The creditor letters have become overwhelming. You're tired of answering the phone to find it's another bill collector asking how you'll pay your bill. Filing for chapter 7 bankruptcy will stop those calls quickly, but you're hesitant to proceed for fear of what it will do to your credit rating. Here is the truth of how filing bankruptcy impacts you and why it may be the right move for you.
How Bankruptcy Impacts Your Credit Report
As you wait to file for bankruptcy, the creditors keep calling, late fees keep piling up and you run the risk of legal actions being placed against you for payment. Every one of these activities can generate a note on your credit report from companies trying to collect payment from you. The longer you struggle with your debt, the more notes are added to your report.
When you file for bankruptcy, all of this stops. Your bankruptcy lawyer sends notices to all of the creditors indicating that you have filed and they must stop their collection attempts, legal actions and any motions to garnish your wages. Notices placed on your credit report will stop, as well.
As long as you wait to file, notes continue to be added to your credit report. It will be more difficult later explaining to future lenders all of the notes on your credit report than the one bankruptcy entry.
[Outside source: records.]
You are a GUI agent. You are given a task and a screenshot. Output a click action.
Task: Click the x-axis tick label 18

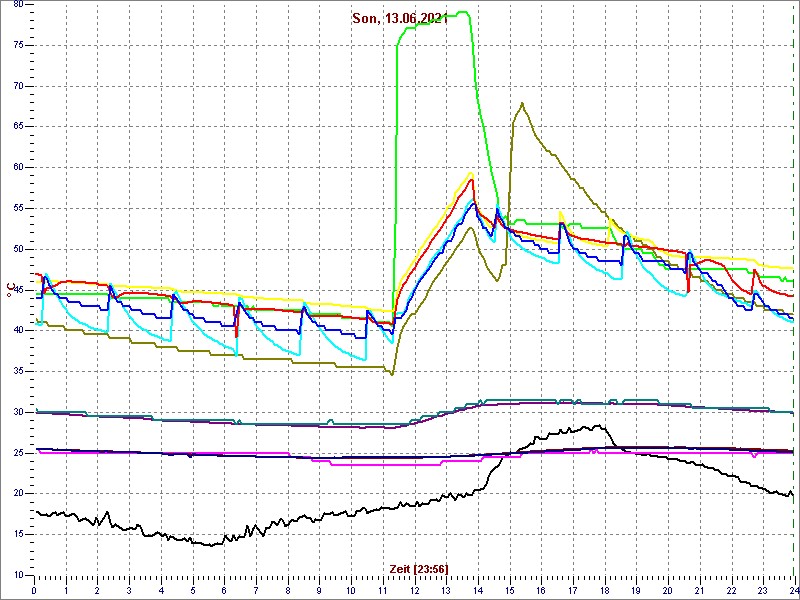(604, 591)
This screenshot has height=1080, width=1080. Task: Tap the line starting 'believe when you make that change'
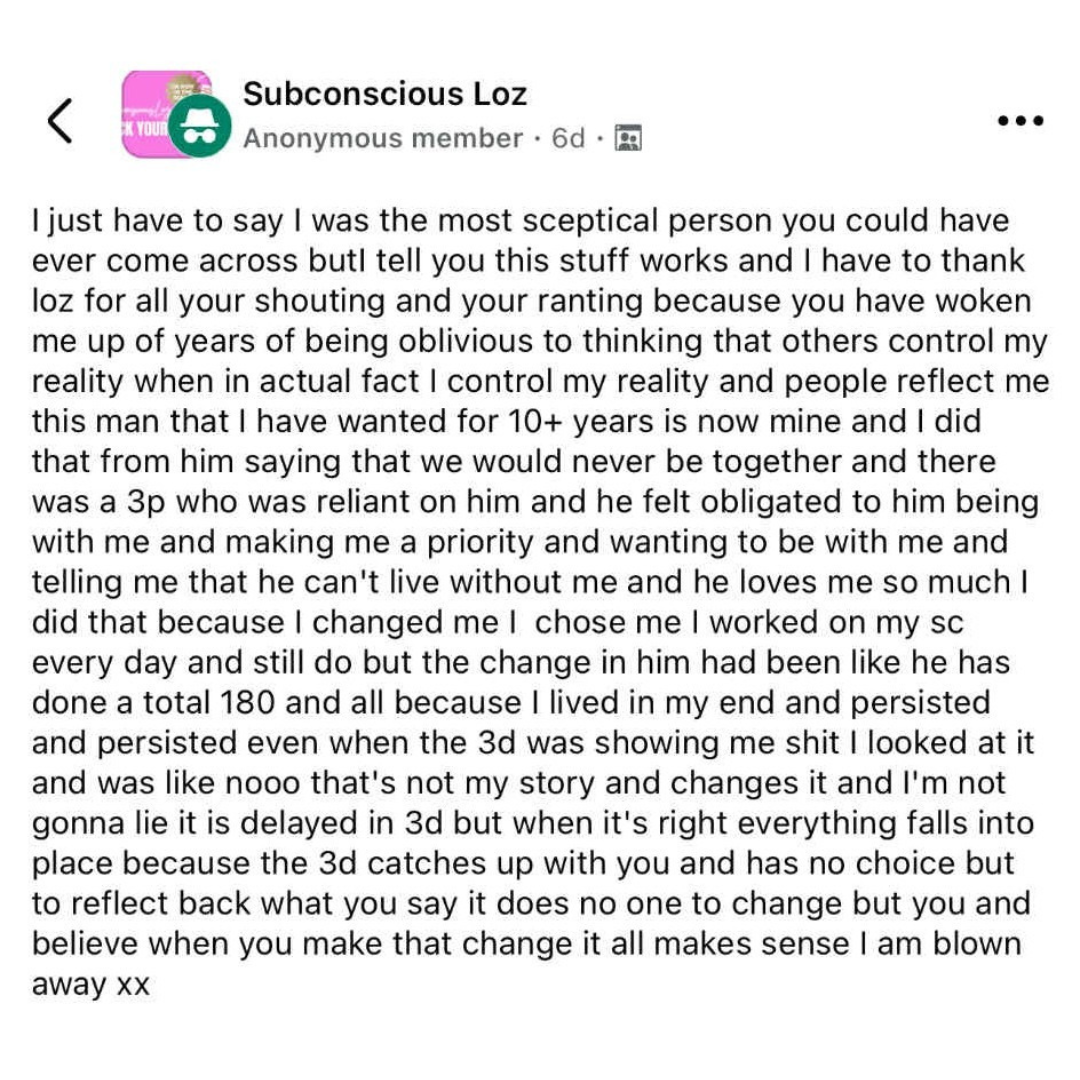[x=527, y=944]
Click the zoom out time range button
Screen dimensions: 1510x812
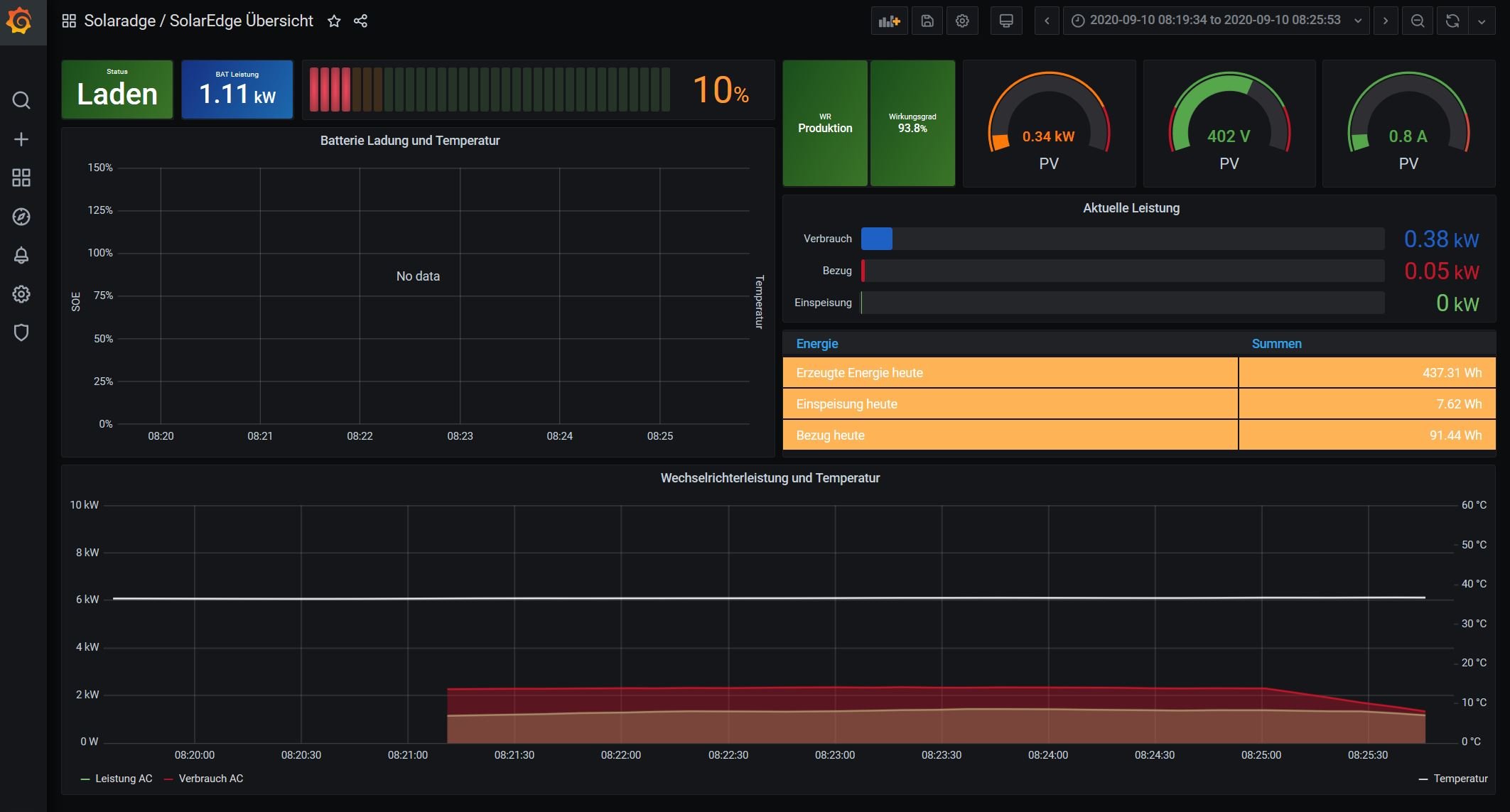point(1418,21)
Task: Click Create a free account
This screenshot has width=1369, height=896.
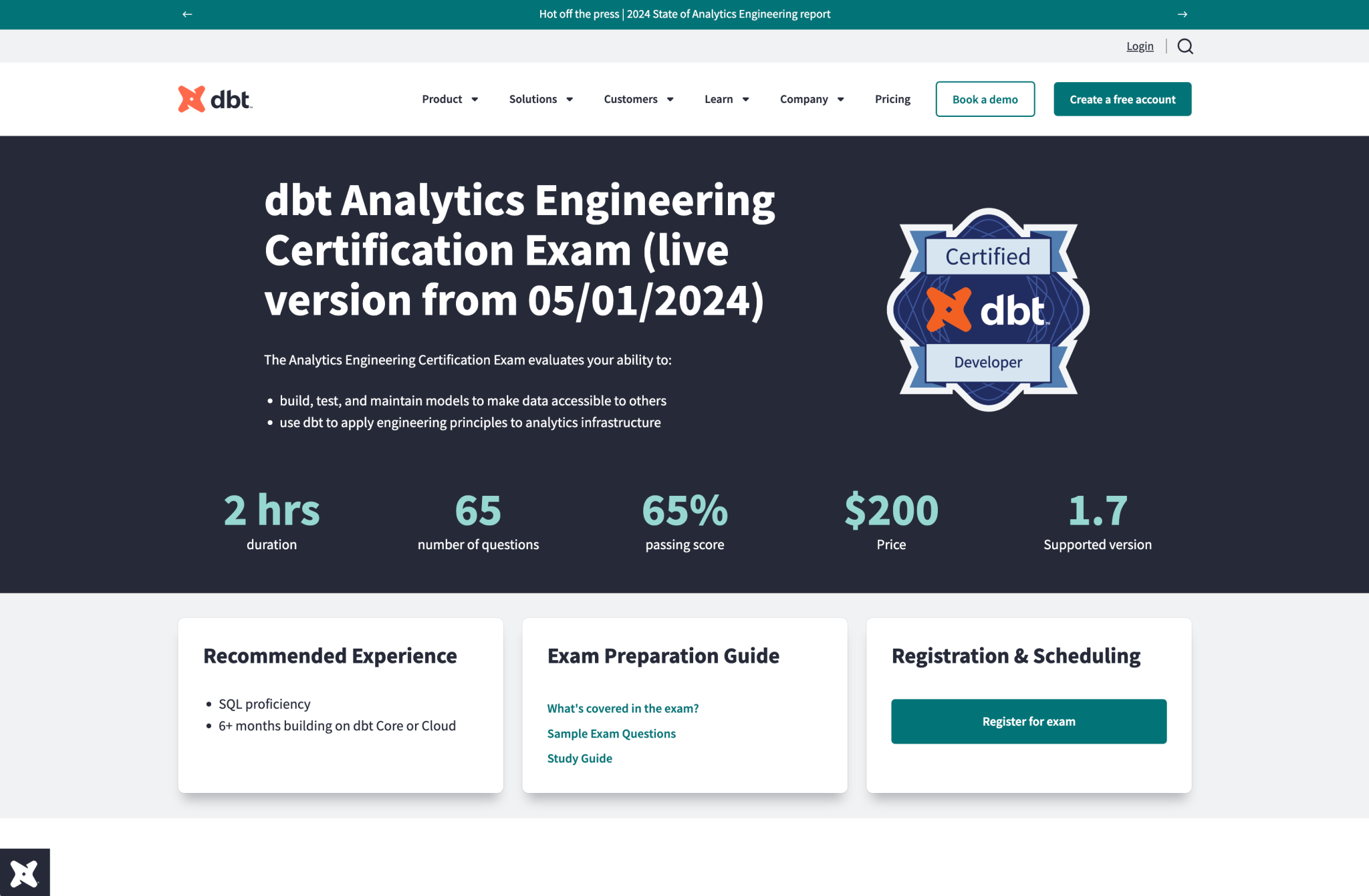Action: tap(1122, 99)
You Lose Your Credit Rating and All of Your Credit Cards
You do lose access to any credit cards and credit lines you have, but they are likely one of the reasons you found yourself over your head in debt. Your credit rating remains fixed for awhile as you slowly begin building it back up. Shortly after your bankruptcy is discharged, you will be able to take on some minor debt and start creating a positive credit rating again. Initially, you'll deal with low-limit, high-interest credit cards. Be prompt at paying these bills and you'll soon have access to more of the credit options you were once accustomed to.
It Will Be Hard to Get Credit
But not impossible. Because you can only file for bankruptcy every few years, some lenders see that as a positive thing. If they offer you credit, they know that you won't be able to default on your account with them. The worst that could happen is that you file for chapter 13 bankruptcy which forces you to establish a payment plan with them, unlike chapter 7 which gets rid of the debt entirely.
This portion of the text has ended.